中国のB2CーEC市場規模とEC化率の拡大予測(単位:兆USドール)

Image source : ECのミカタ
中国ライブコマース市場規模の推移

Image source : EC Data Lab
♦ライブコマースとは、インフルエンサー(KOL)など影響力の大きい人がライブ動画を配信し、視聴者はリアルタイムに質問やコメントを送りながら商品を購入することができきる新しいeコマース(電子商取引)の形を言います。
既存のインバウンド業界では、実際の訪日外国人、特に中国の消費者をターゲットとする「オフライン」販売が主流だったため、越境ECへのシフトにはかなりの負担があるのも事実。サイトもしくはプラットフォームに店舗を立上げ、多言語対応や広告・マーケティングなどの準備を整え参入することは、コストやタイミング的にハードルが高いのが実情です。
そんな意味でも「ライブコマース」は、、今できるECの展開としてメリットの高いジャンルといえます。
ただ、すでにこの市場も様々な業種の商品が進出しており、競争も激化している中、どうやって認知度を図り、消費者を集めればいいのかという課題があります。
そこで登場するのが、「在留中国人インフルエンサー」です。

Image source : 法務省
日本に住む約282万人の外国人のうち、約3割(78万人)を占めるのが在留中国人です。
彼ら自体も、大きな消費ターゲットとなりますが、訪日中国人のニーズやトレンドを誰よりも明確に把握している「インフルエンサー」でもあるのです。
日本に住んでいる同世代の消費者が、実生活で使っている商品をレビューし、それをその場で購入できるということは、ライブコマースのコンテンツとして最適であり、話題性や訴求力の強いマーケティングでもあります。
このような「在留KOLによるライブコマース」を実施した、グローバル・デイリーの事例を下記にまとめてみましたので、是非ご参考下さい。

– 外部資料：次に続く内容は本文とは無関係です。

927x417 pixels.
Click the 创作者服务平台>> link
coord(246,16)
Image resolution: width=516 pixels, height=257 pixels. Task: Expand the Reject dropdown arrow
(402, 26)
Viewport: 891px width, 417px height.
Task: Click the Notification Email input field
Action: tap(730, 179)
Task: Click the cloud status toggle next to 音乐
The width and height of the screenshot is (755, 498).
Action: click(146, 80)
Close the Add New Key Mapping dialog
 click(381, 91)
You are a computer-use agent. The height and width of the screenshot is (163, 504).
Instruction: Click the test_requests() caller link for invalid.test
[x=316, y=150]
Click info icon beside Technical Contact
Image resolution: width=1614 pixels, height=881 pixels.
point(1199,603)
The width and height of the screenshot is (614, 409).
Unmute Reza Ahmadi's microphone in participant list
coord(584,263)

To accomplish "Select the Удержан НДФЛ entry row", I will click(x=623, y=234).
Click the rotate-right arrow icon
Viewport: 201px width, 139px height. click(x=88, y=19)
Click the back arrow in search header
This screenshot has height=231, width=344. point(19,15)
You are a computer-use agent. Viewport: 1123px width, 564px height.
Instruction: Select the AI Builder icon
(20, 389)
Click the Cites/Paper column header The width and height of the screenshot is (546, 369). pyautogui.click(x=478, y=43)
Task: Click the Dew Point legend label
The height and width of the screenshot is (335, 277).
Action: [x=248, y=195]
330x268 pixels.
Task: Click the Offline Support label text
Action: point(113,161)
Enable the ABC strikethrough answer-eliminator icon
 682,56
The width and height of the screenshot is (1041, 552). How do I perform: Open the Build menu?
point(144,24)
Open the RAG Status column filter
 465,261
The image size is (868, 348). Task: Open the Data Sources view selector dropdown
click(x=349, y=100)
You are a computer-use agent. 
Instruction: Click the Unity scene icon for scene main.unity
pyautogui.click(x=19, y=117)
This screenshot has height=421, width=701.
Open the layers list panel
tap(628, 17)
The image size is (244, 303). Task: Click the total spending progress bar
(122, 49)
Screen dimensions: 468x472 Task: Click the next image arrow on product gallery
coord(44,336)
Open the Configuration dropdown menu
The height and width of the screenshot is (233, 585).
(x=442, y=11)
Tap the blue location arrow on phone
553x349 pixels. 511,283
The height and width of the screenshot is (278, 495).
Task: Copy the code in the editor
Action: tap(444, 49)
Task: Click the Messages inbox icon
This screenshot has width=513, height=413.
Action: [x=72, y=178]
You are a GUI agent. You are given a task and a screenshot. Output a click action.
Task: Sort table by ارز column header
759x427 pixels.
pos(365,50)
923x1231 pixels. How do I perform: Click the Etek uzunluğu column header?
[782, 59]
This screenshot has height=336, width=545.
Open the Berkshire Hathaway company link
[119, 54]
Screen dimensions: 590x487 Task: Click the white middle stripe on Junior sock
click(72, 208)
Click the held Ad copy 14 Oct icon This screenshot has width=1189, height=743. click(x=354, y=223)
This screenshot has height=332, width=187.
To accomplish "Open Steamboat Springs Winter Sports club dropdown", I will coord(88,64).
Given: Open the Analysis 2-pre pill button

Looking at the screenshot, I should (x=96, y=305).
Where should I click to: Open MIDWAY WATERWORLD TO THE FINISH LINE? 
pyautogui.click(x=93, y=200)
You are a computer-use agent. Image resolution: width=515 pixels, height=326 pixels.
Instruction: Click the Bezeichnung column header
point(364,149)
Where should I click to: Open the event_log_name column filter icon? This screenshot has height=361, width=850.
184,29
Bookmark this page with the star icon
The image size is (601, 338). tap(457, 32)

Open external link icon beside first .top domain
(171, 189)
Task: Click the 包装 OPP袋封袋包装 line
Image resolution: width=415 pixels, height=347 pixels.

image source : 中国人女性コミュニティ-創業者 李さんのライブコマース中継イメージ
【クライアントの課題】
新型コロナウイルスによりインバウンドの需要がなくなり、売上が減少。最も大きかったのが中国人による売上。まだまだインバウンド需要が望めないので、ECでの売上や在留外国人の来店を伸ばしていきたいというのがクライアントの課題でした。
【提案内容】
日本に来れなくなった中国人の売上を取り戻すために、中国人向けのライブコマースを提案させていただきました。ただライブコマースを実施するだけでなく、弊社ならではの提案をこれまでの人脈や取引先と連携し取り入れさせていただきました。インフルエンサーが商品を紹介するライブコマースの視聴者は、日本に住んでいるソーシャルバイヤーを中心に集め、さらに、限定クーポンを発行し、そのクーポンをソーシャルバイヤーコミュニティーにて拡散する流れを作りました。これにより、在留中国人を日本の店舗へ誘導することができ、国内の消費を促します。
【結果】
ライブコマースでのECの売上、在留中国人の店舗への来店増により、今回の施策にかかったプロモーション費用の10倍以上の売上を記録することができました。クライアントさんからは再度実施したいという声もいただいています。